Is complexity outpacing the ability to manage risk?
Email has become a curse for bankers. Last week, Citi, Merrill Lynch and UBS agreed to pay nine-digit fines each to the US authorities, and agreed to buy back about $40 billion of “auction rate securities” sold to individual investors on dubious promises. (Auction rate securities are supposedly liquid long-term bonds with interest rate re-set every 7, 14 or 35 days in auctions.) It may be recalled that email evidence was also helpful in nabbing US bankers who had mis-sold highly over-priced equities in the dotcom boom in the late 1990s.
The Financial Times (August 2) quotes an email sent by a Merrill executive in November last year: “(The auction rate securities) market is collapsing. No more $2k dinners at CRU!” In February this year, Merrill was still selling the same securities describing them as “a good, conservative, reasonable, investment” to individual investors. As the market had collapsed, investors who had put money assuming the investments to be short-term and liquid were stuck with the securities — hence the buyback enforced on the three banks mentioned above.
Bankers are by no means the only culprits: Rating companies are not far behind. To quote an email from a rating company analyst: “Let’s hope we are all wealthy and retired by the time this house of cards falters”. The mail is of December 2006: For quite some time thereafter investments linked to sub-prime mortgages continued to be assigned AAA ratings. A report by the US Securities and Exchange Commission, from which the quote is taken, accuses rating companies of flouting conflict of interest norms and fudging ratings. Another analyst quoted in the SEC report wrote in April 2007 that “It could be structured by cows and we would rate it”; that she had measured only half the risk before she was forced to provide a rating! The fees were too juicy?

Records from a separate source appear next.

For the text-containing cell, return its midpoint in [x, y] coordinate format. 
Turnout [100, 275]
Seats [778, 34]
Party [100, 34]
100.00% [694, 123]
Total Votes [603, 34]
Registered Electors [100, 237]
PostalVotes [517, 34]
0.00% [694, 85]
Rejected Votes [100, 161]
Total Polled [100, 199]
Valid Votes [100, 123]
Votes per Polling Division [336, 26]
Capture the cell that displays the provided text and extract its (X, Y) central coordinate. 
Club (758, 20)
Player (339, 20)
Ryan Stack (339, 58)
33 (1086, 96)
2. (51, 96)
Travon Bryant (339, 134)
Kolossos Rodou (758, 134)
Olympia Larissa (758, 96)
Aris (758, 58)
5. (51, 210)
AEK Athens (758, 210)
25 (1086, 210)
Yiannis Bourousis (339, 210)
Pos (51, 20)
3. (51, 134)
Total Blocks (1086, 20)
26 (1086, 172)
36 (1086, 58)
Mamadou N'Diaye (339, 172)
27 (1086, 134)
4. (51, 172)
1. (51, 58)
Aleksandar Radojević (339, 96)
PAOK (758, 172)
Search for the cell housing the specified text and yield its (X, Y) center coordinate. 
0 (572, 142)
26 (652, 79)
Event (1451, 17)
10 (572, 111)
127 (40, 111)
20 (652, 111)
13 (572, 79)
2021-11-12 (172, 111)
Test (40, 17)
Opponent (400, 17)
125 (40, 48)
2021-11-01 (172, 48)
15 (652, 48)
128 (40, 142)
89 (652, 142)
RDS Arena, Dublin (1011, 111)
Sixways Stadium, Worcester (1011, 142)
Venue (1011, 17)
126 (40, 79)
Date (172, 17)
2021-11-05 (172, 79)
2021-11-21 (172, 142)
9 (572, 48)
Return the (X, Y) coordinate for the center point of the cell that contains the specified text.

It may be mentioned that institutional investors are not covered by the buybacks referred to at the beginning of the article — and there are any number of unsophisticated institutional investors sitting on losses on investments they thought were as safe as a treasury bill. Local authorities, school boards in Florida and Australia and many others were sold securities by blue chip banks, only to see them default in a matter of months after purchase. As can be expected in a litigious society like the United States, lawyers are having a field day as banks face a “tsunami” of suits involving billions of dollars and accusing banks of providing false and misleading information to investors. In too many cases, the unsophisticated end-user finds himself without a chair when the music stops.
One other interesting feature to come out of these “mature” financial markets and “sophisticated” accounting systems is that accountants are singing off on different values of the same security for different clients! In a way, this is not very surprising. In the absence of an active and liquid market, accounting rules allow investors to mark the investments to (mathematical) models. In the case of complex, structured products there is no single mathematical model universally accepted for valuing them. One imagines that, if auditors did not find anything grossly illogical in the model being used by the investor in a consistent fashion, they would accept the valuation — and hence perhaps the variations. (There is of course yet another variation of MTM — mark-to-myth a stratagem used extensively by corporations, like Enron, to hide losses.)
The problem, of course, is the ever greater complexity of derivative products: The objective of structuring them is not to meet any genuine hedging need or investor demand as to hide pricing margin and risks. As markets in vanilla products become more efficient, dealer profitability, and bonuses, suffer and hence the attractions of promoting complex, structured products. As James Tobin, the Nobel Laureate, said back in 1984: “I confess to an uneasy...suspicion, perhaps unbecoming in an academic, that we are throwing more and more of our resources, including the cream of our youth, into financial activities remote from the production of goods and services.....I suspect that the immense power of the computer is being harnessed to this ‘ paper economy’, not to do the same transactions more economically but to balloon the quantity and variety of financial exchanges” for the benefit of the structures. The problem, of course, is that knowledge asymmetry means risk often finally lands on the shoulders of those least able to appreciate, let alone price, it. But not always, as banks have discovered while writing off $500 billion in subprime mortgage-based securities. Is complexity outpacing the ability of even the most sophisticated players to measure, manage and price risk? As Satyajit Das argued in his “Traders, Guns and Money”: “Too large a proportion of recent mathematical economics are concoctions, as imprecise as the initial assumption they rest on, which allow the author to lose sight of the complexities and interdependencies of the real world in a maze of pretentious and unhelpful symbols.”